AIM OF THE TASK: Could every line below be written out exactly as it appears?

Stored records:

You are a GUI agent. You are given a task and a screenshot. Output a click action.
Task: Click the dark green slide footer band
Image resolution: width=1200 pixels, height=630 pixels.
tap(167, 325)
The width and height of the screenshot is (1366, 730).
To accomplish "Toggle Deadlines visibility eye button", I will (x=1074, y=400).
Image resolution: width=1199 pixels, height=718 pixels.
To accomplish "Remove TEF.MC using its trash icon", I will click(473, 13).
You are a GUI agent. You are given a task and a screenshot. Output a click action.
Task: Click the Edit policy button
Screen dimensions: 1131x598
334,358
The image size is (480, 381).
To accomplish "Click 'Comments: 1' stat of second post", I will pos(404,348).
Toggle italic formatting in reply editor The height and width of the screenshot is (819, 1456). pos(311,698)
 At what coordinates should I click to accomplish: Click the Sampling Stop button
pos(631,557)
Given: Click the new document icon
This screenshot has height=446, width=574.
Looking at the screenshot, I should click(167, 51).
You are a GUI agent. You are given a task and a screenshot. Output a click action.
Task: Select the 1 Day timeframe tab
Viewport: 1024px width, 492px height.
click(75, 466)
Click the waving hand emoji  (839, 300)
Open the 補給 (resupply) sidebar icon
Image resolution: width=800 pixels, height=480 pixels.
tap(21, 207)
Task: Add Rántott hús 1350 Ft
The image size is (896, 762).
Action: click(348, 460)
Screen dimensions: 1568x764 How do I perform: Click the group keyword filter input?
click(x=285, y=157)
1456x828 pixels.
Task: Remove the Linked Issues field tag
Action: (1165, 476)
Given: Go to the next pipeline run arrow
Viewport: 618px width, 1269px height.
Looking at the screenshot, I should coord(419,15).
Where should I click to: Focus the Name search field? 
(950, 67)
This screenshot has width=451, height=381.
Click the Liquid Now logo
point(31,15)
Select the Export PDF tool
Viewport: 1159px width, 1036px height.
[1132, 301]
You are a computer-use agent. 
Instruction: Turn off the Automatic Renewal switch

FINISHED EXERCISE:
You are a GUI agent. You are given a task and a screenshot. Output a click action.
Task: Click the dark green slide footer band
Image resolution: width=1200 pixels, height=630 pixels.
tap(167, 325)
The width and height of the screenshot is (1366, 730).
To accomplish "Toggle Deadlines visibility eye button", I will (x=1074, y=400).
Image resolution: width=1199 pixels, height=718 pixels.
To accomplish "Remove TEF.MC using its trash icon", I will click(473, 13).
You are a GUI agent. You are given a task and a screenshot. Output a click action.
Task: Click the Edit policy button
Screen dimensions: 1131x598
334,358
The image size is (480, 381).
To accomplish "Click 'Comments: 1' stat of second post", I will pos(404,348).
Toggle italic formatting in reply editor The height and width of the screenshot is (819, 1456). pos(311,698)
 At what coordinates should I click to accomplish: Click the Sampling Stop button
pos(631,557)
Given: Click the new document icon
This screenshot has height=446, width=574.
Looking at the screenshot, I should click(167, 51).
You are a GUI agent. You are given a task and a screenshot. Output a click action.
Task: Select the 1 Day timeframe tab
Viewport: 1024px width, 492px height.
click(75, 466)
Click the waving hand emoji  (839, 300)
Open the 補給 (resupply) sidebar icon
Image resolution: width=800 pixels, height=480 pixels.
tap(21, 207)
Task: Add Rántott hús 1350 Ft
The image size is (896, 762).
Action: click(348, 460)
Screen dimensions: 1568x764 How do I perform: Click the group keyword filter input?
click(x=285, y=157)
1456x828 pixels.
Task: Remove the Linked Issues field tag
Action: (1165, 476)
Given: Go to the next pipeline run arrow
Viewport: 618px width, 1269px height.
Looking at the screenshot, I should coord(419,15).
Where should I click to: Focus the Name search field? 
(950, 67)
This screenshot has width=451, height=381.
Click the Liquid Now logo
point(31,15)
Select the Export PDF tool
Viewport: 1159px width, 1036px height.
[1132, 301]
You are a computer-use agent. 
Instruction: Turn off the Automatic Renewal switch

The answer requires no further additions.